Karahasanoğlu, bugünkü yazısında, Pazar günü ekmek almak üzere gittiğim üç değişik işletme, değişik bahanelerle ekmek olmadığını söylediler. Oysa aynı dükkanlardan korona döneminde, pazar günü akşamın geç saatlerinde, kışın kar yağdığı günlerde, dahi ekmek bulabiliyordum. Demek ki, cezalar kesilince, ekmek fırınları da pasif direnişe geçmişlerdi, halkın ekmeğiyle oynamaya kalkışmışlardı ifadelerini kullandı.
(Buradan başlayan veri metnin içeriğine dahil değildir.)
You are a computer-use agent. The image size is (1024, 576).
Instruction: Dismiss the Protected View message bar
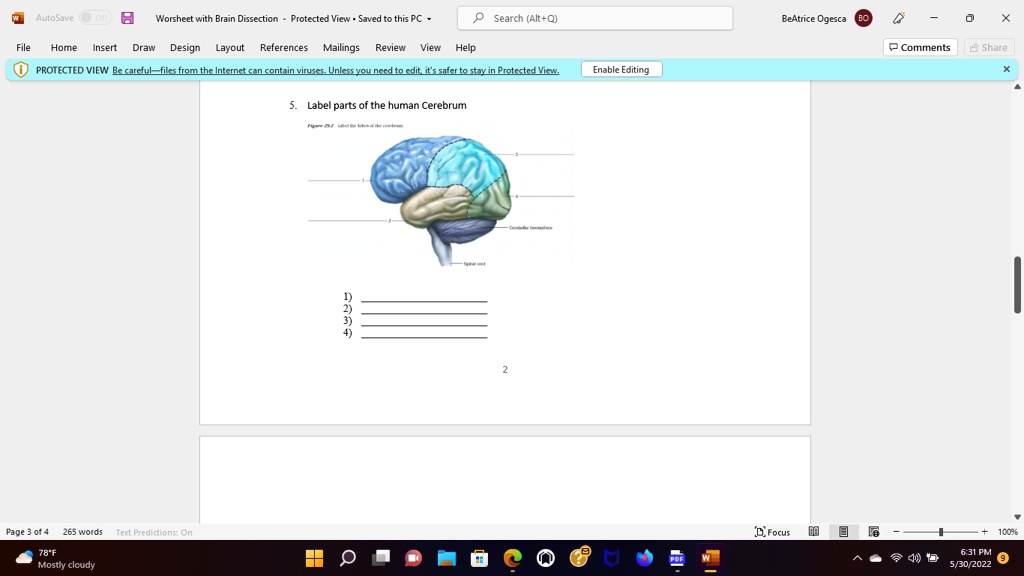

Ekmeğin olmadığını söyleyen fırınlara karşı savcıları görevini yapmaya çağıran Karahasanoğlu, şunları kaydetti:
Devlet size 30.000 TL maaşı, 35.000 TL maaşı, koltukta oturmanız için ödemiyor. Gerekiyorsa, tüm fırıncıların cep telefonları dahil, WhatsApp mesajları dahil, tüm telefon konuşmalarını, kim kimle konuşmuş, kim kimle irtibata geçmiş, özellikle bu işi organize etme ihtimali olanlar kaç fırını aramışlar ve hangi talimatı vermişler, teknik tespitler yapıldıktan sonra, fırıncıların da şahitliklerine başvurup, davanızı açmalısınız. Kimse benle alay etmeye kalkışmasın, bu hainlik, şu asliye ceza mahkemesinde, bu ağır ceza mahkemesinde değil, örgütlü suçlar ile ilgili özel ağır ceza mahkemelerinde yargılanması gerekir.